Le monogramme IHS avec le H surmonté d'une croix au-dessus de trois clous et entouré d'un Soleil est l'emblème des Jésuites , selon la tradition introduite par Ignace de Loyola en 1541.
On sait que l'IHS apparaît sur les pierres tombales, en particulier chez les catholiques irlandais.
Galerie avec différents formats du symbole
-
Monogramme IHC de style médiéval
-
Monogramme IHS entrelacé, Église Saint-Martin, L'Isle-Adam, Val-d'Oise
-
Monogramme IHC de l'abbaye de Clontuskert , Irlande
-
L'emblème des Jésuites d'après une gravure de 1586
-
Porte de l'église du Bon Pasteur (Rosemont, Pennsylvanie) montrant (de gauche à droite) les armes de la paroisse, le monogramme marial, le christogramme de l'IHS et les armes du diocèse épiscopal de Pennsylvanie
ICXC
Dans le christianisme oriental , le christogramme le plus utilisé est une abréviation de quatre lettres, ΙϹ ΧϹ, une abréviation traditionnelle des mots grecs pour « Jésus-Christ » (c'est-à-dire la première et la dernière lettre de chacun des mots Ι ΗϹΟΥ Ϲ Χ ΡΙϹΤΟ Ϲ , avec le sigma lunaire « Ϲ » commun dans le grec médiéval), et écrit avec titlo (diacritique) indiquant l'abréviation du copiste ( І︮С︯ Х︮С︯ ).

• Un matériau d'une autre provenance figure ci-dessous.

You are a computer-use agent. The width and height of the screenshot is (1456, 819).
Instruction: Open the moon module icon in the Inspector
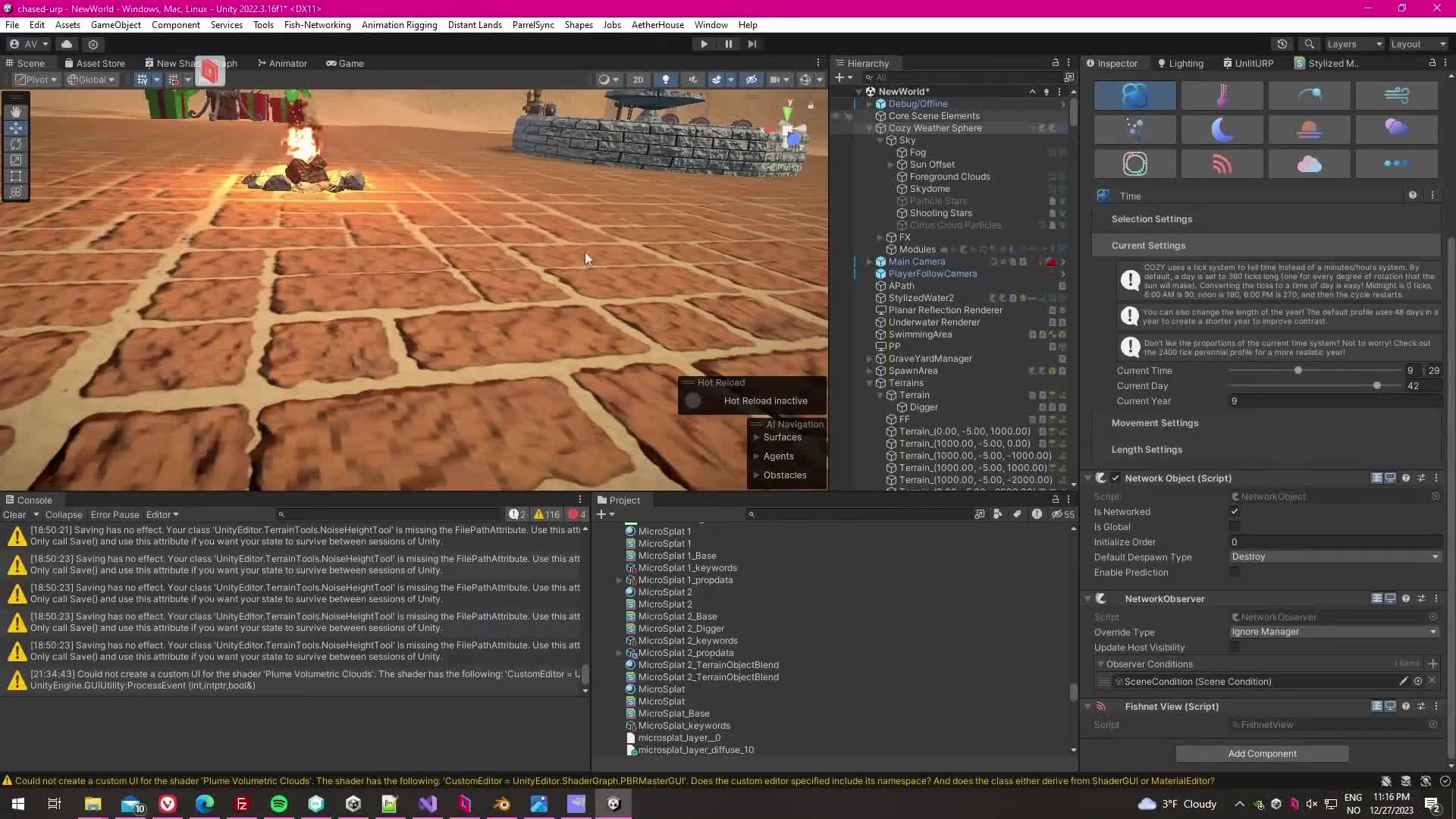(x=1222, y=130)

Sur les icônes, ce christogramme peut être divisé : « ΙϹ » à gauche de l'image et « ΧϹ » à droite. Il est parfois rendu par « ΙϹ ΧϹ ΝΙΚΑ » ( Ἰησοῦς Χριστὸς νικᾷ ), ce qui signifie « Jésus-Christ conquiert ». « ΙϹΧϹ » peut également être inscrit sur l' Ichthys .
-
Représentation de l'arrangement « ΙϹ ΧϹ ΝΙΚΑ » dans la tradition grecque médiévale
-
Croix « ΙϹ ΧϹ ΝΙΚΑ » sur l'avers d'une pièce de monnaie sicilienne du XIIe siècle ( Roger II )
-
Le Christ Pantocrator sur la Sainte Couronne de Hongrie (XIIe siècle)
-
Christ Pantocrator, Église du Saint-Sépulcre (1810)
QG de la LH

Après que François Xavier ait débarqué à Kagoshima , au Japon, en 1549, son travail missionnaire s'est développé et s'est largement répandu dans tout le Japon sous le patronage du daimyō . Cependant, pendant la période Edo (1603-1867), les chrétiens ont été persécutés et forcés de se cacher. Comme il leur était interdit de vénérer ouvertement les images du Christ ou de Marie , on pense qu'ils ont transféré leur culte à d'autres images sculptées et les ont marquées de symboles secrets compris uniquement par les initiés. Certaines lanternes japonaises , notamment les Kirishitan dōrō (キリシタン灯籠, « lanternes chrétiennes »), portaient le monogramme « Lhq » , qui, tourné d'un quart, était gravé sur le manche ( sao ), qui était enterré directement dans le sol sans plate-forme de base ( kiso ). Le monogramme « Lhq » correspond aux lettres déformées « IHS ».
Archéologie
En 2016, un cadavre vieux de 1 300 ans a été retrouvé dans un cimetière près d'un monastère médiéval à Ghazali, au Soudan . Son pied droit portait un tatouage de la Nubie médiévale , une région qui couvrait des parties de l'Égypte et du Soudan actuels, représentant un Chi Rho et un Alpha Omega . La personne, très probablement de sexe masculin, a vécu entre 667 et 774.